Generating Simple Directed Social Network Graphs for Information Spreading

Online social networks are a dominant medium in everyday life to stay in contact with friends and to share information. In Twitter, users can connect with other users by following them, who in turn can follow back. In recent years, researchers studied several properties of social networks and designed random graph models to describe them. Many of these approaches either focus on the generation of undirected graphs or on the creation of directed graphs without modeling the dependencies between reciprocal (i.e., two directed edges of opposite direction between two nodes) and directed edges. We propose an approach to generate directed social network graphs that creates reciprocal and directed edges and considers the correlation between the respective degree sequences.

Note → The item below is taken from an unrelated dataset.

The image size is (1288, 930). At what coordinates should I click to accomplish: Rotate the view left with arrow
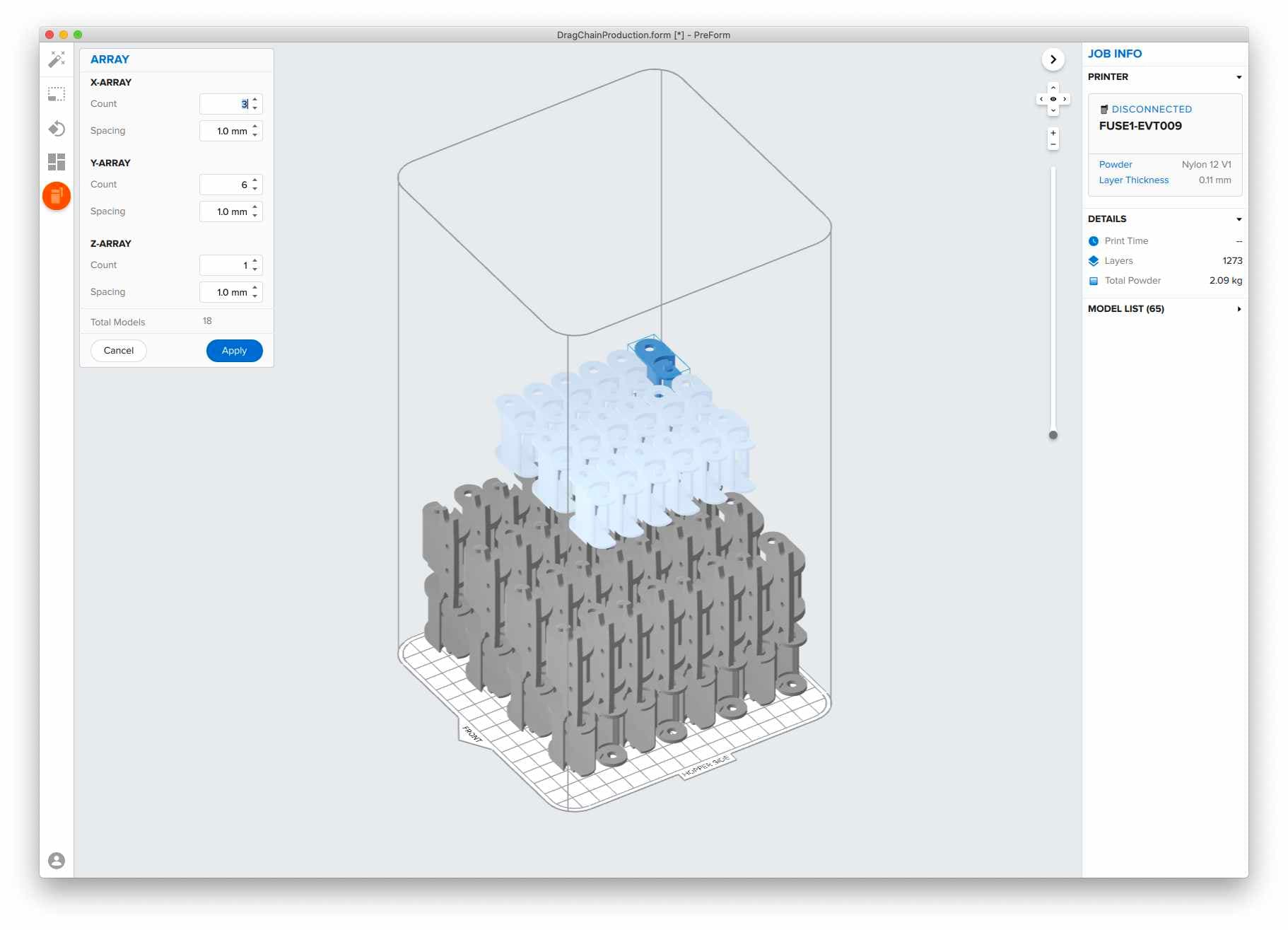[1041, 99]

Our model relies on crawled directed graphs in Twitter, on which information w.r.t. a topic is exchanged or disseminated. While these graphs exhibit a high clustering coefficient and small average distances between random node pairs (which is typical in real-world networks), their degree sequences seem to follow a χ2-distribution rather than power law. To achieve high clustering coefficients, we apply an edge rewiring procedure that preserves the node degrees.

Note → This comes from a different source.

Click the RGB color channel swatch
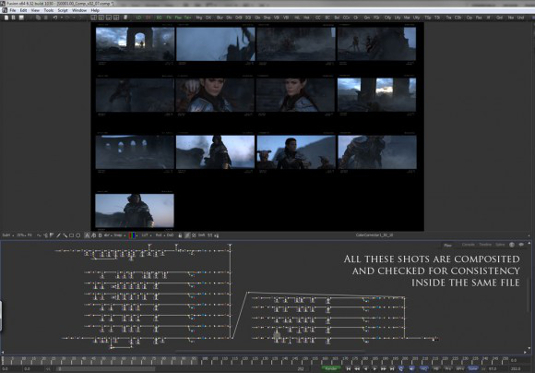535x373 pixels. pos(132,235)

We compare the crawled and the created graphs, and simulate certain algorithms for information dissemination and epidemic spreading on them. The results show that the created graphs exhibit very similar topological and algorithmic properties as the real-world graphs, providing evidence that they can be used as surrogates in social network analysis. Furthermore, our model is highly scalable, which enables us to create graphs of arbitrary size with almost the same properties as the corresponding real-world networks.